# Building a R-mars Docker Image
We will start our MLOps journey here by creating a Docker Image for training a R-Mars [Multivariate Adaptive Regression Splines](https://en.wikipedia.org/wiki/Multivariate_adaptive_regression_splines) model.

So, after we create and test locally our Dockerfile, we'll send it to our first pipeline that will build this image and make it available in ECR.

## First create the training code

`mars.R` creates functions to fit and serve our model.  The algorithm we've chosen to use is [Multivariate Adaptive Regression Splines](https://en.wikipedia.org/wiki/Multivariate_adaptive_regression_splines).  This is a suitable example as it's a unique and powerful algorithm, but isn't as broadly used as Amazon SageMaker algorithms, and it isn't available in Python's scikit-learn library.  R's repository of packages is filled with algorithms that share these same criteria. 

In [1]:
%%writefile mars.R
# Bring in library that contains multivariate adaptive regression splines (MARS)
library(mda)

# Bring in library that allows parsing of JSON training parameters
library(jsonlite)

# Bring in library for prediction server
library(plumber)


# Setup parameters
# Container directories
prefix <- '/opt/ml'
input_path <- paste(prefix, 'input/data', sep='/')
output_path <- paste(prefix, 'output', sep='/')
model_path <- paste(prefix, 'model', sep='/')
param_path <- paste(prefix, 'input/config/hyperparameters.json', sep='/')

# Channel holding training data
channel_name = 'train'
training_path <- paste(input_path, channel_name, sep='/')


# Setup training function
train <- function() {

    # Read in hyperparameters
    training_params <- read_json(param_path)

    target <- training_params$target

    if (!is.null(training_params$degree)) {
        degree <- as.numeric(training_params$degree)}
    else {
        degree <- 2}

    # Bring in data
    training_files = list.files(path=training_path, full.names=TRUE)
    training_data = do.call(rbind, lapply(training_files, read.csv))
    
    # Convert to model matrix
    training_X <- model.matrix(~., training_data[, colnames(training_data) != target])

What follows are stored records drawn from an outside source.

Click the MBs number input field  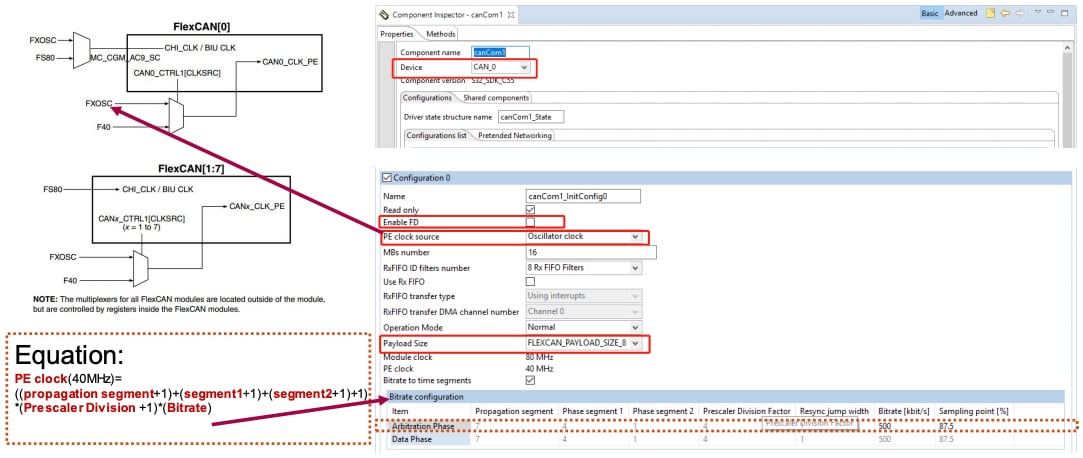tap(590, 252)
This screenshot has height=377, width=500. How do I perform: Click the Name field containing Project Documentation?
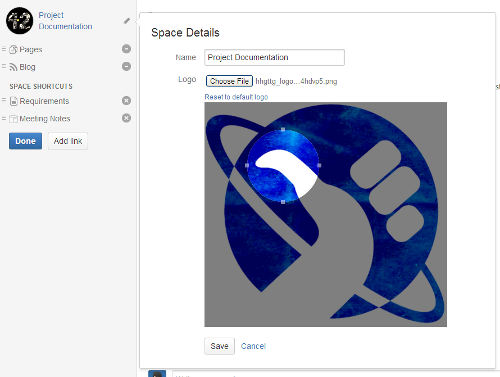pos(274,57)
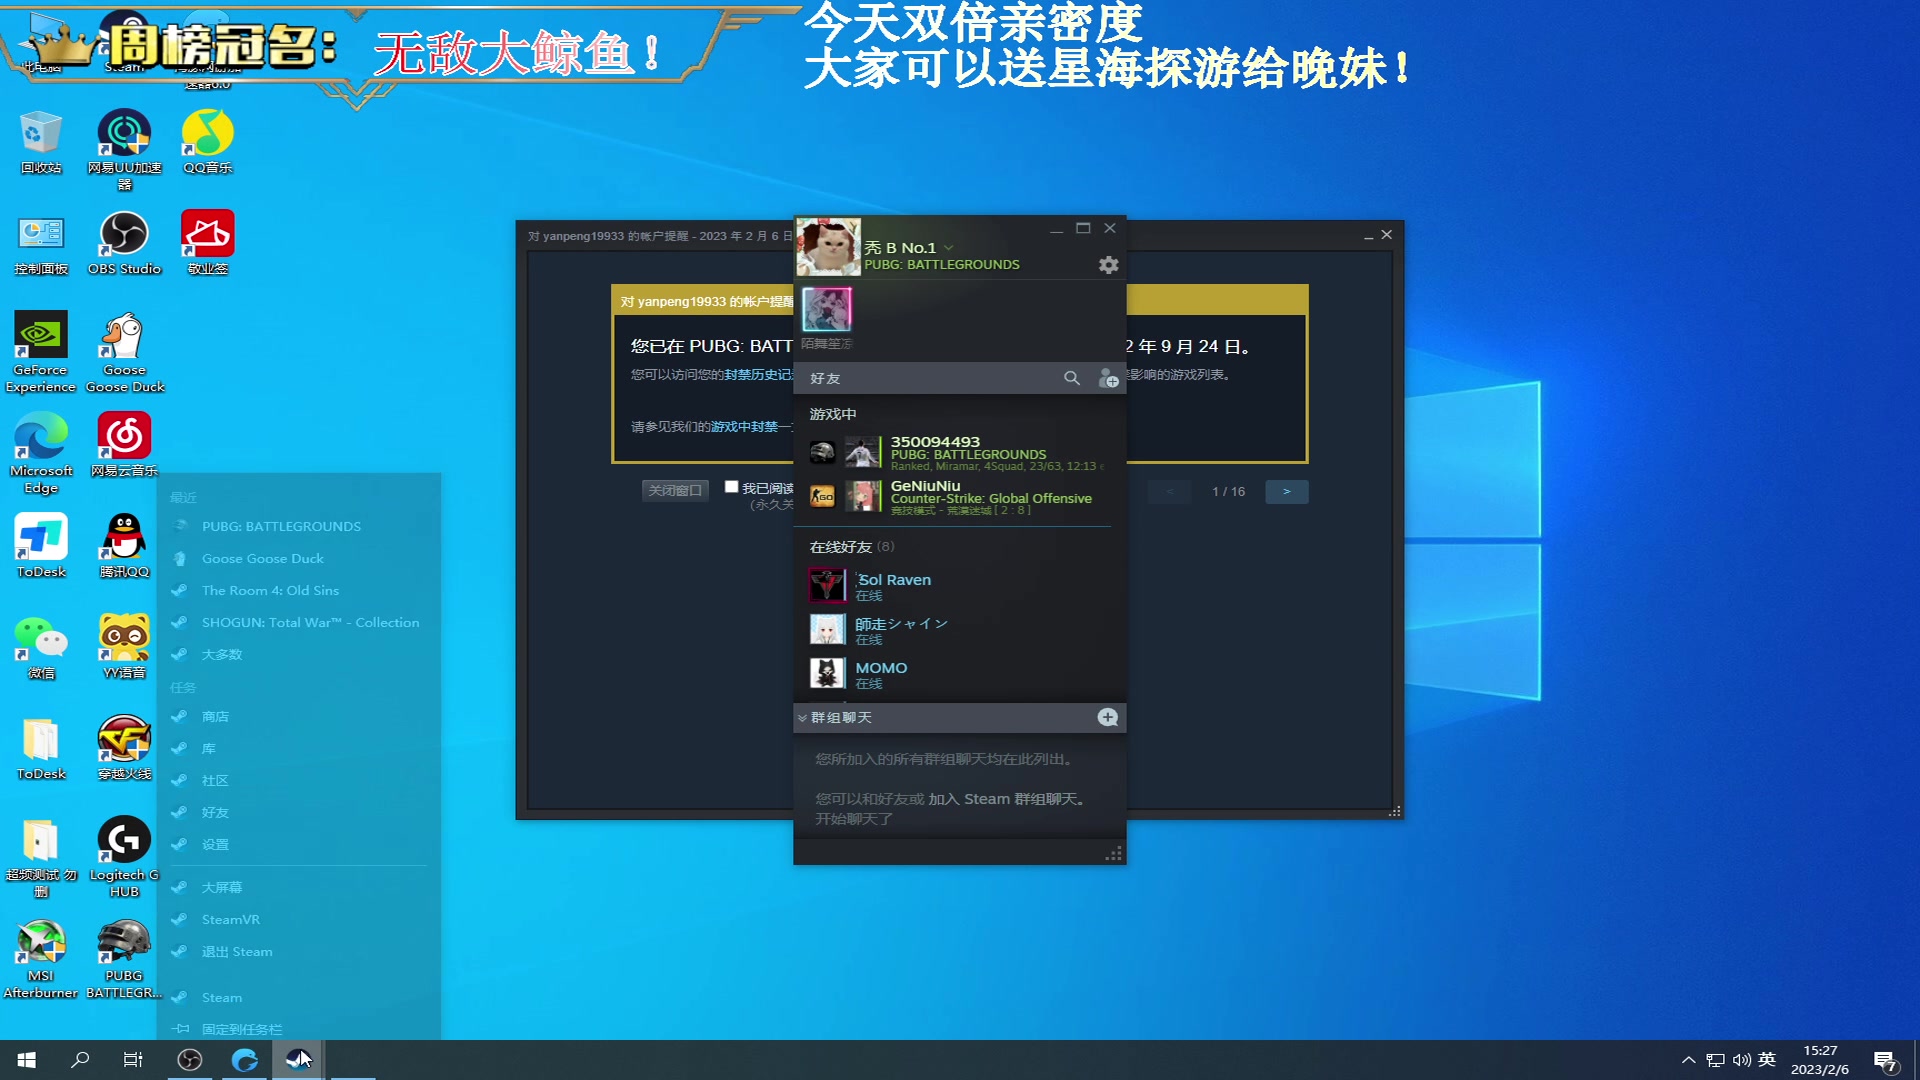Click the CS:GO icon next to GeNiuNiu

click(822, 494)
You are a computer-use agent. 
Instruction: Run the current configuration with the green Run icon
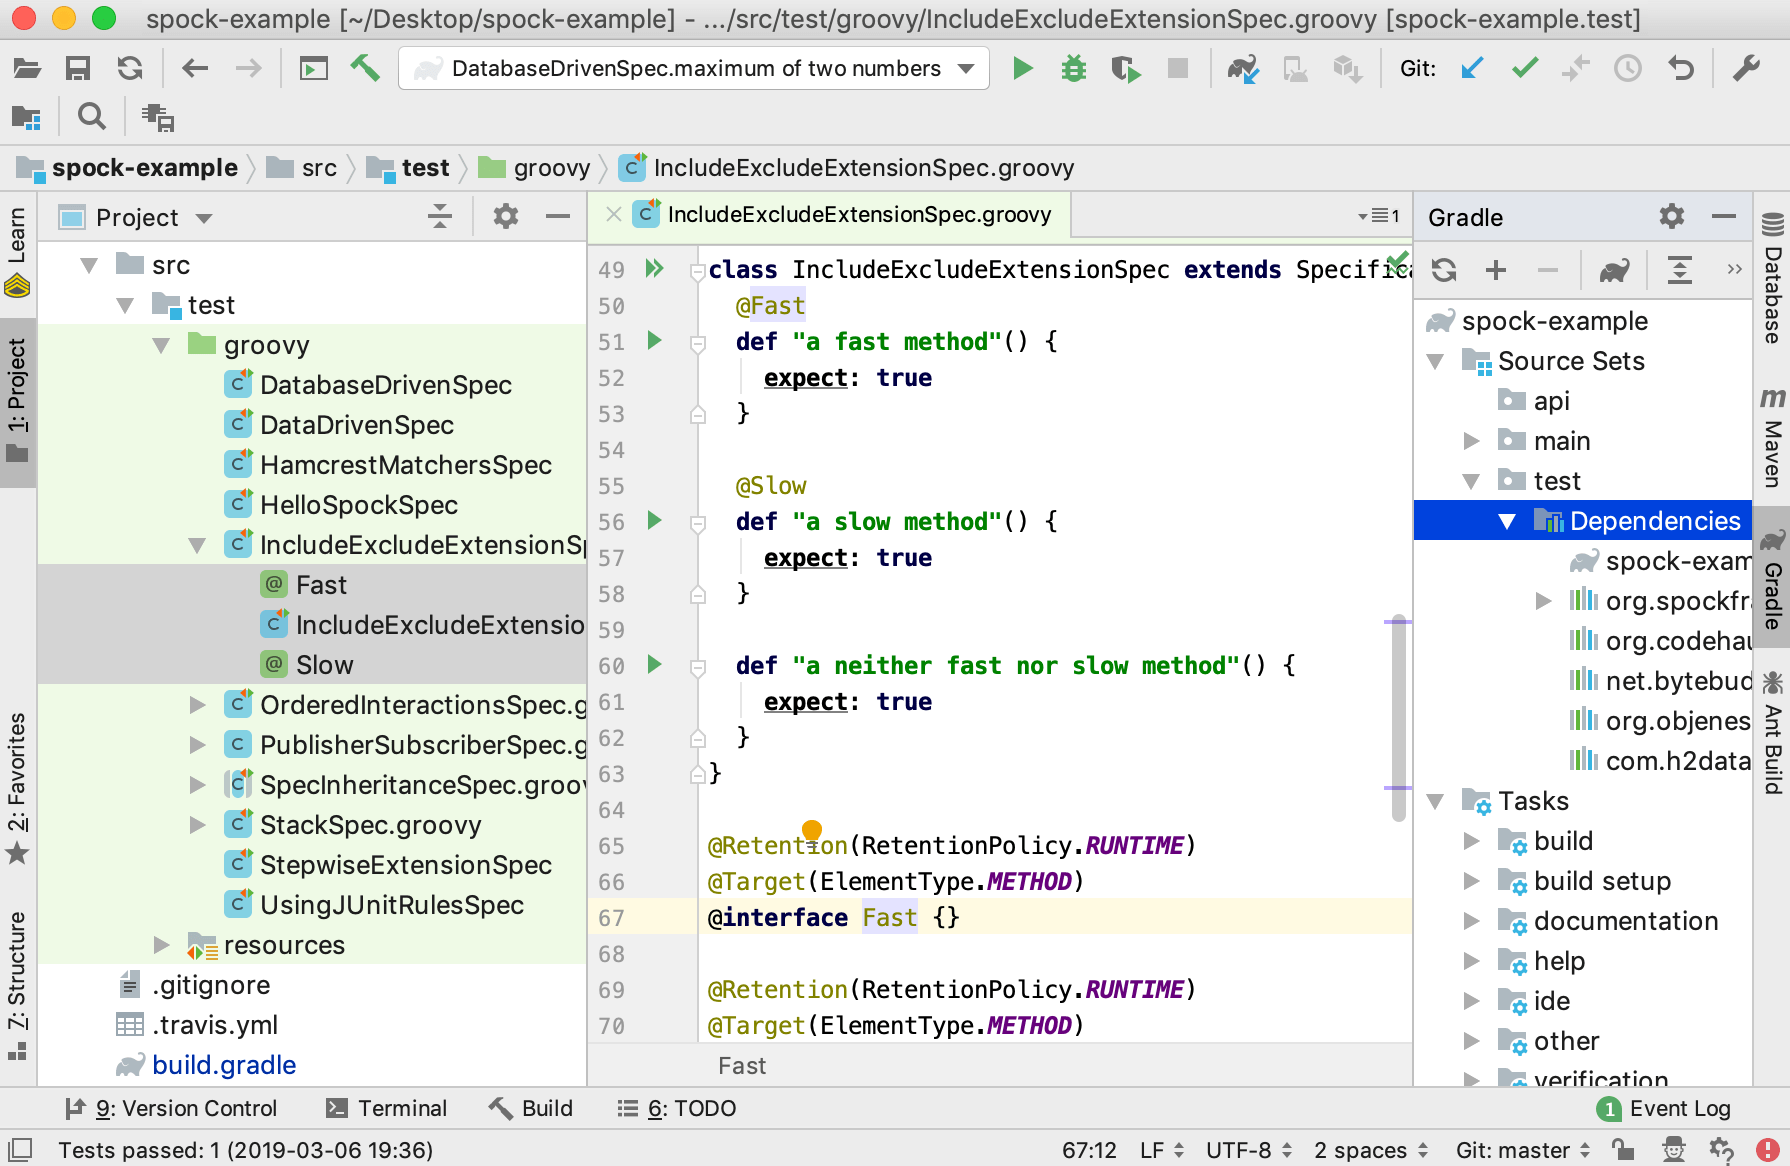tap(1022, 68)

    # Save factor levels for scoring
    factor_levels <- lapply(training_data[, sapply(training_data, is.factor), drop=FALSE],
                            function(x) {levels(x)})
    
    # Run multivariate adaptive regression splines algorithm
    model <- mars(x=training_X, y=training_data[, target], degree=degree)
    
    # Generate outputs
    mars_model <- model[!(names(model) %in% c('x', 'residuals', 'fitted.values'))]
    attributes(mars_model)$class <- 'mars'
    save(mars_model, factor_levels, file=paste(model_path, 'mars_model.RData', sep='/'))
    print(summary(mars_model))

    write.csv(model$fitted.values, paste(output_path, 'data/fitted_values.csv', sep='/'), row.names=FALSE)
    write('success', file=paste(output_path, 'success', sep='/'))}


# Setup scoring function
serve <- function() {
    app <- plumb(paste(prefix, 'plumber.R', sep='/'))
    app$run(host='0.0.0.0', port=8080)}


# Run at start-up
args <- commandArgs()
if (any(grepl('train', args))) {
    train()}
if (any(grepl('serve', args))) {
    serve()}

Writing mars.R


## Next, create the Serve function

`plumber.R` uses the [plumber](https://www.rplumber.io/) package to create a lightweight HTTP server for processing requests in hosting.  Note the specific syntax, and see the plumber help docs for additional detail on more specialized use cases.

Per the Amazon SageMaker documentation, our service needs to accept post requests to ping and invocations.  plumber specifies this with custom comments, followed by functions that take specific arguments.

Here invocations does most of the work, ingesting our trained model, handling the HTTP request body, and producing a CSV output of predictions.

In [50]:
%%writefile plumber.R
#' Ping to show server is there
#' @get /ping
function() {
    return('')}


#' Parse input and return prediction from model
#' @param req The http request sent
#' @post /invocations
function(req) {

    # Setup locations
    prefix <- '/opt/ml'
    model_path <- paste(prefix, 'model', sep='/')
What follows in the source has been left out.